Cause: failure to coordinate which device owns the bus, e.g. overlapping enable signals for buffers/transceivers, or two bus masters (CPU and DMA) active simultaneously.
Effects:
- The bus settles to an indeterminate/invalid logic level, producing erroneous data.
- Large currents can flow between the conflicting drivers, causing excess power dissipation and possible damage to the devices.
Prevention:
- Use tri-state buffers/transceivers (e.g. 8286) and ensure only one device drives the bus at a time via proper enable (DEN, DT/R̄) control.
- Use bus arbitration (HOLD/HLDA or RQ̄/GT̄) so masters take turns.
- Insert dead time between disabling one driver and enabling another.
Proper bus arbitration and timing guarantee that exactly one driver is active, avoiding contention.
Write a short note on the direct addressing mode.
Direct Addressing Mode
In direct addressing mode, the effective address (offset) of the operand is given directly in the instruction as a constant displacement.
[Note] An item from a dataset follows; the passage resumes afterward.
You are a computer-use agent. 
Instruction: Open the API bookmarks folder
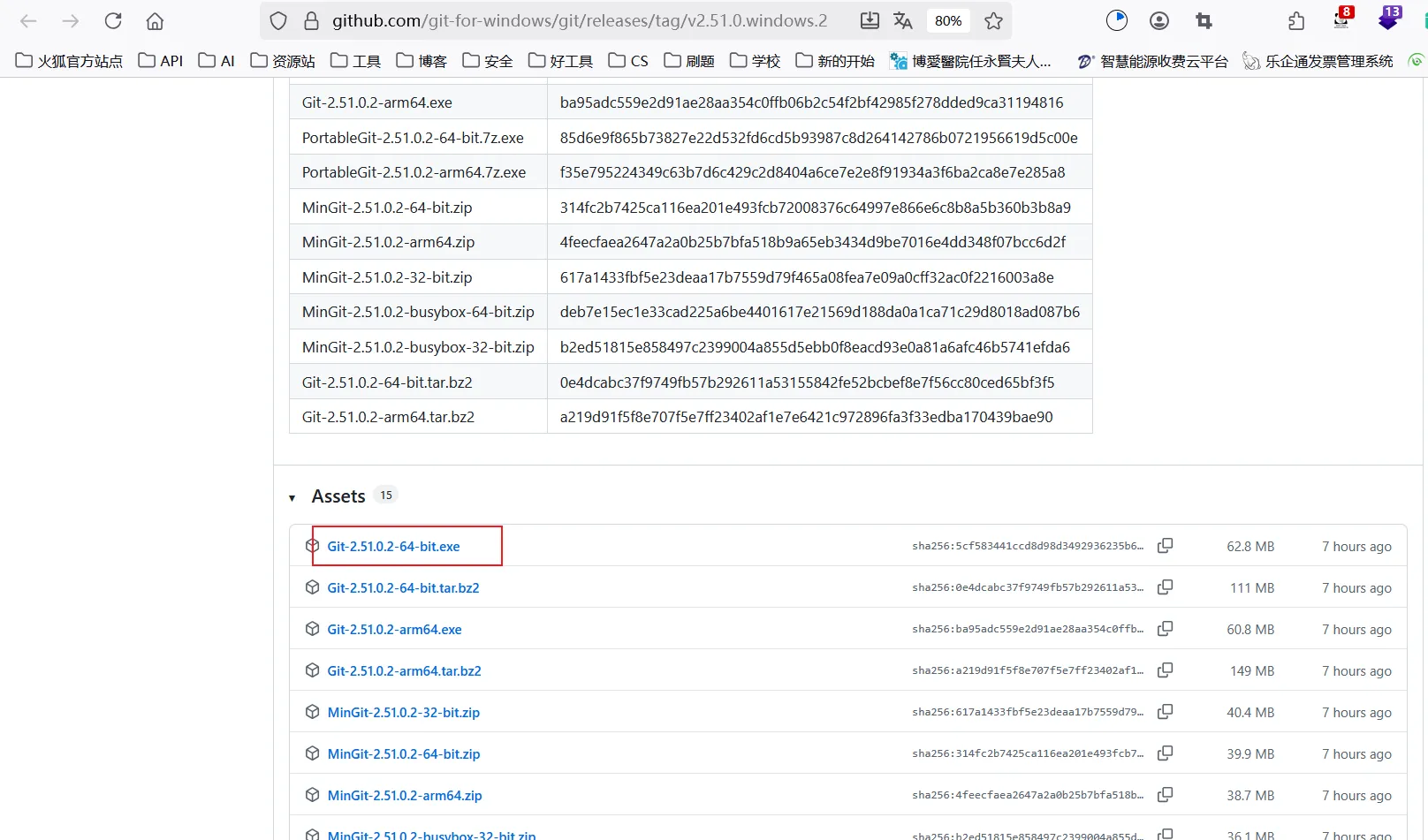(161, 61)
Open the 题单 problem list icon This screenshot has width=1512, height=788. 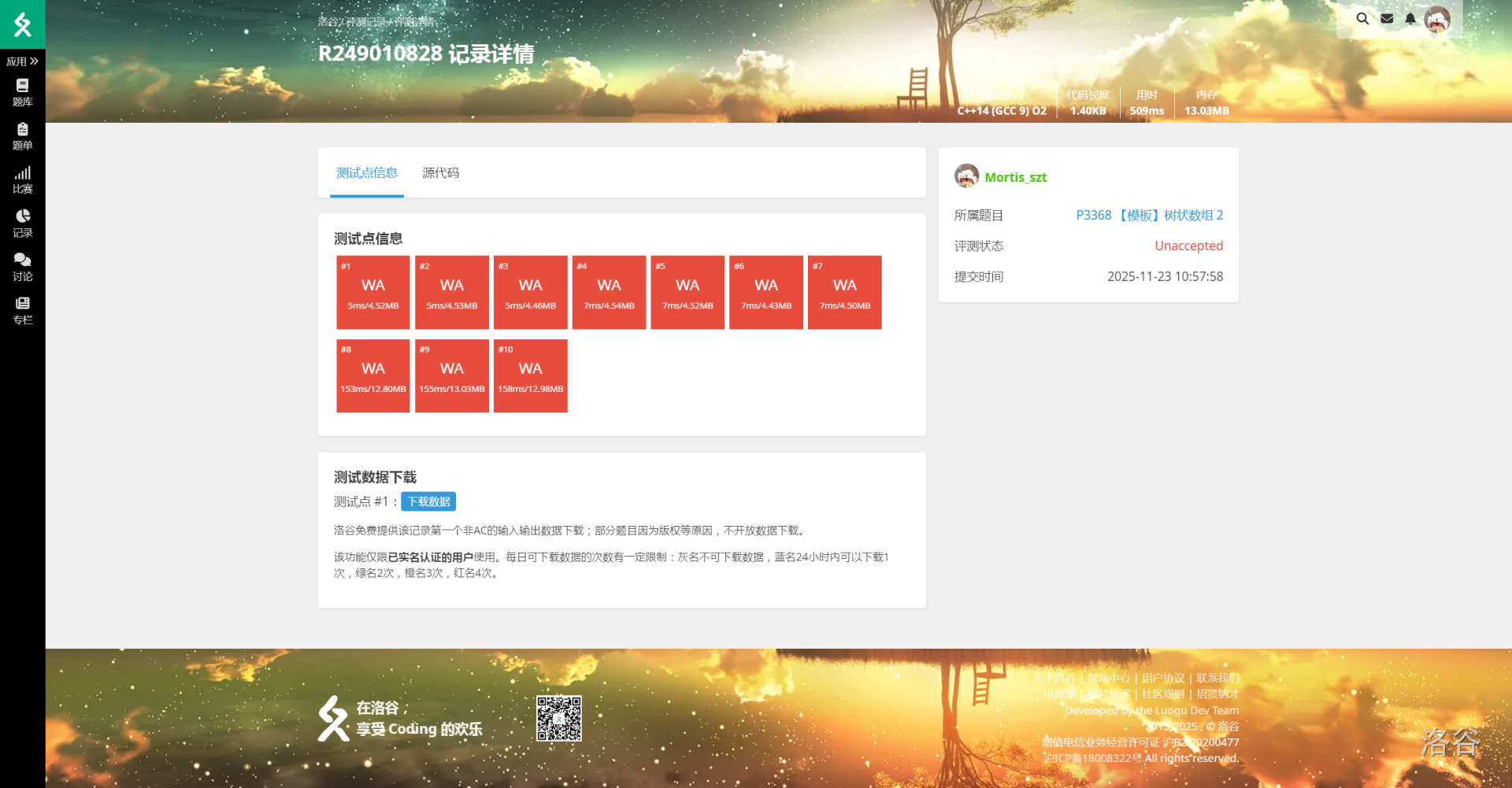click(22, 136)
The processor combines this offset with the data segment (DS) base to form the physical address, then accesses the operand from memory.
- The 16-bit offset is part of the instruction; the segment defaults to DS (unless a segment override is used).
- Physical address = DS × 10H + offset.
Examples:
MOV AX, [5000H] ; AX <- contents of memory at DS:5000H
MOV [1234H], BL ; store BL at offset 1234H in DS
MOV CL, COUNT ; COUNT is a label = a direct memory offset
If DS = 2000H and the offset is 5000H, the physical address is 2000H × 10H + 5000H = 25000H.
Features:
- The operand's address (not the data) is fixed in the instruction.
- Simple and fast for accessing a known/fixed memory location.
- Contrasts with immediate mode (data in instruction) and register indirect mode (address held in a register such as BX/SI/DI).